====== Input records ======
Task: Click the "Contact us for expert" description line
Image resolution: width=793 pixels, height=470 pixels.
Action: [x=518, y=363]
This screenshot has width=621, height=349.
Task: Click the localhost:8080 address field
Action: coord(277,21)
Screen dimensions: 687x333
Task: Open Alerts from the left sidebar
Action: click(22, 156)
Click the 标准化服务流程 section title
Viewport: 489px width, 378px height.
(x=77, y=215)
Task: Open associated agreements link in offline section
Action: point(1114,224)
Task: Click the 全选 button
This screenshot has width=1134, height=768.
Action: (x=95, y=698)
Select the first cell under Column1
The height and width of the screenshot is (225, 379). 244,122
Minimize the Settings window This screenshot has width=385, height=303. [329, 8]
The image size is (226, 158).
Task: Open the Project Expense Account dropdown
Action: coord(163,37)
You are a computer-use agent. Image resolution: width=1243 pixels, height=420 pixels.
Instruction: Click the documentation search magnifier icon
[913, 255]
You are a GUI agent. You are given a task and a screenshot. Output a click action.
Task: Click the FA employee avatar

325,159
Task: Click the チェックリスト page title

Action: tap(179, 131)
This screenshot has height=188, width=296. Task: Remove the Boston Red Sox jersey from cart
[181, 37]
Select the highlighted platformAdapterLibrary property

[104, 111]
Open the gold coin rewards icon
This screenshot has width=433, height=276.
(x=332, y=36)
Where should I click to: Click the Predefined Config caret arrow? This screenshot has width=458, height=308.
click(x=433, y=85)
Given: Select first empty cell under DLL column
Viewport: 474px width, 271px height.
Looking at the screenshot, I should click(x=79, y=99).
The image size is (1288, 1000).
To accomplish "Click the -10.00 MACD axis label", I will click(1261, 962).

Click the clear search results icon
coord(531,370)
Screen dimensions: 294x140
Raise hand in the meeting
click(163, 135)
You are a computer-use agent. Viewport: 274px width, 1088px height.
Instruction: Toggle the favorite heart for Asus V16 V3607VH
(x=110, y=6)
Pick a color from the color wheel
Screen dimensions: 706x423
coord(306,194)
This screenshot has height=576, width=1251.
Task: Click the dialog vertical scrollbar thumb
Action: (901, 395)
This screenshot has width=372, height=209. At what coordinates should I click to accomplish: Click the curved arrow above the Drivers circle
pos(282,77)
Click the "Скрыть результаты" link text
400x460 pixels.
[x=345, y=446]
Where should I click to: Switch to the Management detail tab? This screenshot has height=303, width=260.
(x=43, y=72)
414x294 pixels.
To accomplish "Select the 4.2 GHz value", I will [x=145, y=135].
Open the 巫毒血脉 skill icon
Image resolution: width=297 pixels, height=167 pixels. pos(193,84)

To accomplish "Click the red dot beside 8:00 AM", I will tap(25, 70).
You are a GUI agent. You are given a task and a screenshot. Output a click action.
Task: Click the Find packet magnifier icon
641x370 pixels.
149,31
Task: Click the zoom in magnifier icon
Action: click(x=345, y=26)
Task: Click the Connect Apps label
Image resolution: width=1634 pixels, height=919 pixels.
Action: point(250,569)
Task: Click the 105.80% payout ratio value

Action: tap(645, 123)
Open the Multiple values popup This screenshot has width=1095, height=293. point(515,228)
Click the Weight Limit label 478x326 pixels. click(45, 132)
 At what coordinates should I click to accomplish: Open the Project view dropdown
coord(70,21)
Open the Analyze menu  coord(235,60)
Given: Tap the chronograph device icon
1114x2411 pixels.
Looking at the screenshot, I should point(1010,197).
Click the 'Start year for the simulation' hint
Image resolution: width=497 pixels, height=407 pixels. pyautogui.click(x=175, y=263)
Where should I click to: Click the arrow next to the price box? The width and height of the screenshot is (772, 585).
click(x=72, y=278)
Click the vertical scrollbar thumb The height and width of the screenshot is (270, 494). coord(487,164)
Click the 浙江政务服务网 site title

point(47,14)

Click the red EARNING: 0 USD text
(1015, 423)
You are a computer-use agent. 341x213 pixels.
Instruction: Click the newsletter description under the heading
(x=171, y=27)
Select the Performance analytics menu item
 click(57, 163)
======
### Work to be completed
Scan the listing above for the line that has "Open the gold coin rewards icon", then copy exactly from that line through the line that has "Pick a color from the color wheel".

### Written response
Open the gold coin rewards icon
This screenshot has width=433, height=276.
(x=332, y=36)
Where should I click to: Click the Predefined Config caret arrow? This screenshot has width=458, height=308.
click(x=433, y=85)
Given: Select first empty cell under DLL column
Viewport: 474px width, 271px height.
Looking at the screenshot, I should click(x=79, y=99).
The image size is (1288, 1000).
To accomplish "Click the -10.00 MACD axis label", I will click(1261, 962).

Click the clear search results icon
coord(531,370)
Screen dimensions: 294x140
Raise hand in the meeting
click(163, 135)
You are a computer-use agent. Viewport: 274px width, 1088px height.
Instruction: Toggle the favorite heart for Asus V16 V3607VH
(x=110, y=6)
Pick a color from the color wheel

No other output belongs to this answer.